The honest answer is: I don't know what worked. Could have been a Reddit post. Could have been SEO. Could have been someone seeing a tweet and checking it out days later.

But here's what I do know - I spent 3 months on something with zero feedback from the market. This time I spent 2 days building, 2 weeks marketing, and someone I've never met decided it was worth paying for.

That tells me I was doing it backwards before. Build fast, get it out there, let the market tell you if you're onto something.

What's next

Trying to figure out where this customer actually came from so I can do more of it. Going to keep pushing on SEO and content. Will report back when I hit 10 customers - or when I learn what's actually driving signups.

Anyone else had that experience where your first sale came from somewhere unexpected? Curious how you figured out what was actually working.

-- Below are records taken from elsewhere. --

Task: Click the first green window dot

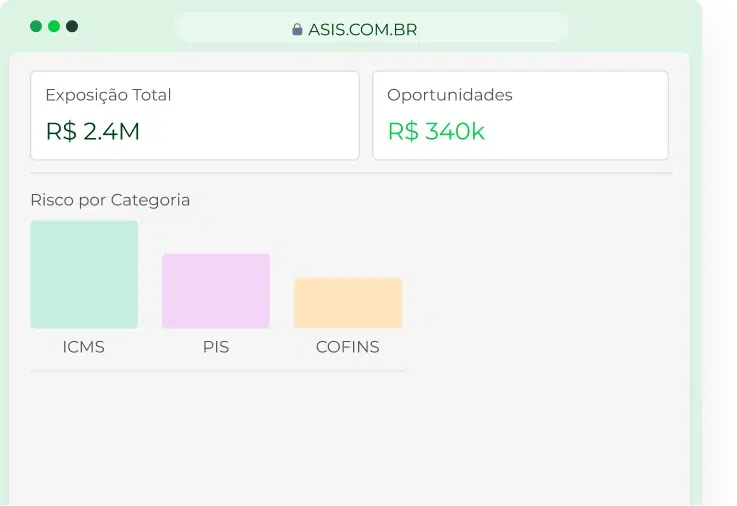Action: point(36,26)
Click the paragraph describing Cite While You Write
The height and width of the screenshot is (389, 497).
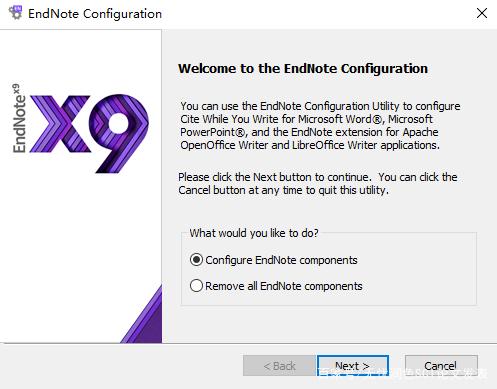point(320,126)
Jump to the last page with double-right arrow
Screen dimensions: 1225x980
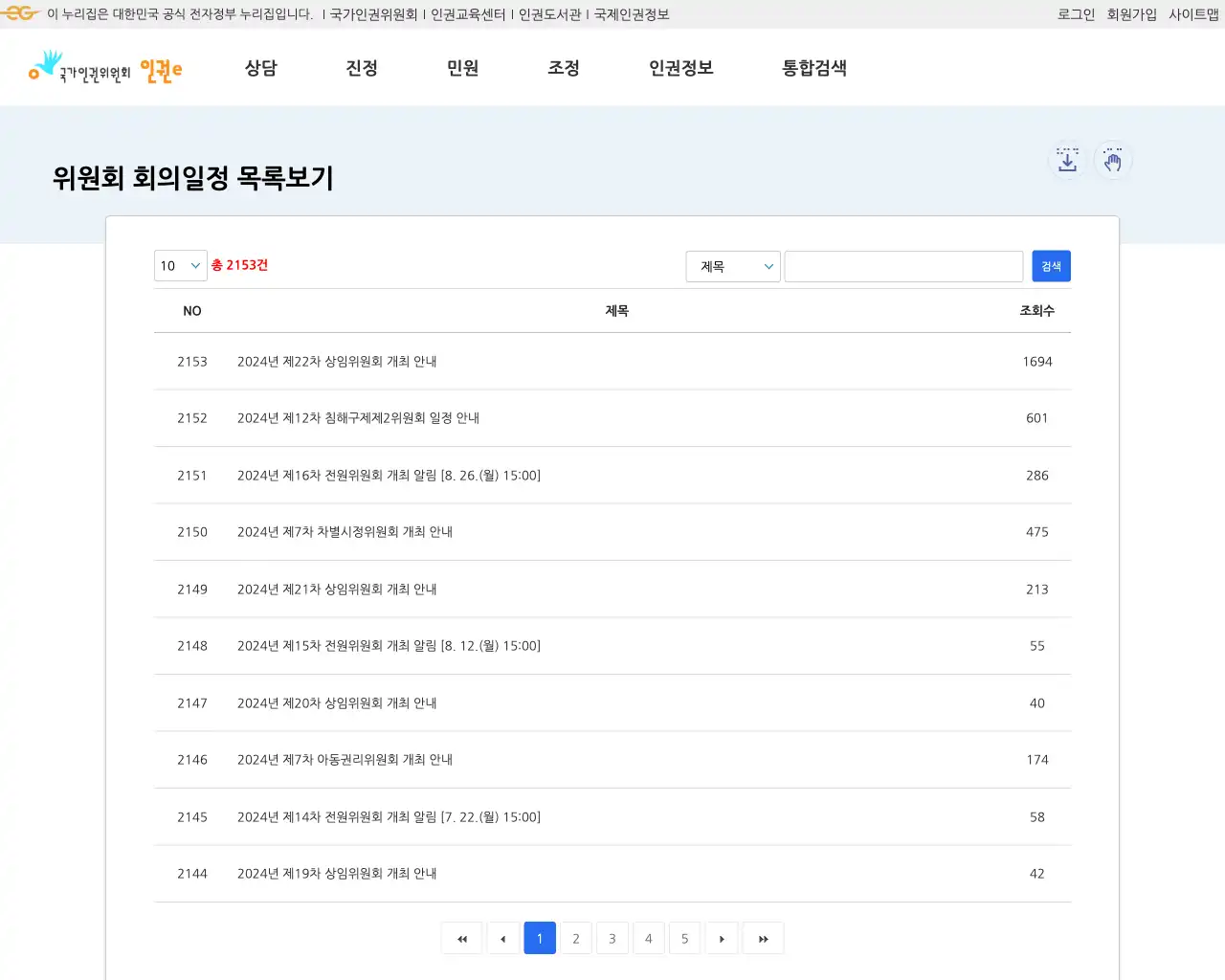(x=763, y=938)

posted to Icon for group Building in Public
Building in Public
on January 29, 2026
  1. 1

    Nice! I think you are on the right track to ship fast and spent more time on distribution. I would just your customer how he found you, but also engage to get feedback. These insights might be very useful. With one customer you will never know 'what works', but you will get insights on what convinced him, maybe niching down, ... Ask if he knows other people who might benefit. How to reach this kind of audience, where they hang out, ...

    1. 1

      Thanks for this great advice. I definitely need to engage more with my users. Do you know if it's ok to contact them directly by email?

  2. 1

    Hey Adrien, congrats on your first customer. I'm currently stuck a 1 myself. I'm interested in your SEO approach. Did you use AI to write all those articles in 2 weeks? Does it matter if it's well written (i.e., not AI slop) or just for the keywords?

    1. 1

      Hey Jesse, more users will come, it takes time sometimes. I made an articles on my approach on X: https://x.com/adrien_brbr/status/2015817697666163031

      Also I found Claude extremely good at writing articles. I can give you my prompt if you want?

      1. 1

        I'll read your article, and no thanks on the prompt.

  3. 1

    Can you ask them? Asking a user how they found out about you is not uncommon. Maybe you can give them a discount on a next purchase for their feedback?

    1. 1

      That's a great idea! Do you know if I can contact them by email?

      1. 1

        why not? be honest, say you're the founder, looking for feedback. Re-assure them that you're a real person, that they're not signed up to any newsletters and that you're looking for feedback on how people find you? They might simply ignore the email but companies ask for feedback and contact their customers all the time.

        1. 1

          Thank you for this advice, you're right, I need to start to contact them

  4. 1

    The "I don't know what worked" part is so real. At this stage, attribution is basically impossible - someone sees your tweet, forgets about it, Googles something related two weeks later, finds your blog post, and then checks out the product. The trail goes cold.

    What I've seen work: just keep doing all of it until something shows clear signal. Once you hit 10-20 customers you'll start seeing patterns (same referrer, similar job titles, same problem they mention). That's when you can double down.

    Also the 2 days building vs 3 months building lesson is one a lot of us learn the hard way. Congrats on the sale - the first one always feels different.

    1. 1

      Thanks for your message Jack! I will wait 10-20 customers and try to see patern, also I need to start contact them, just to engage and understand them a bit better.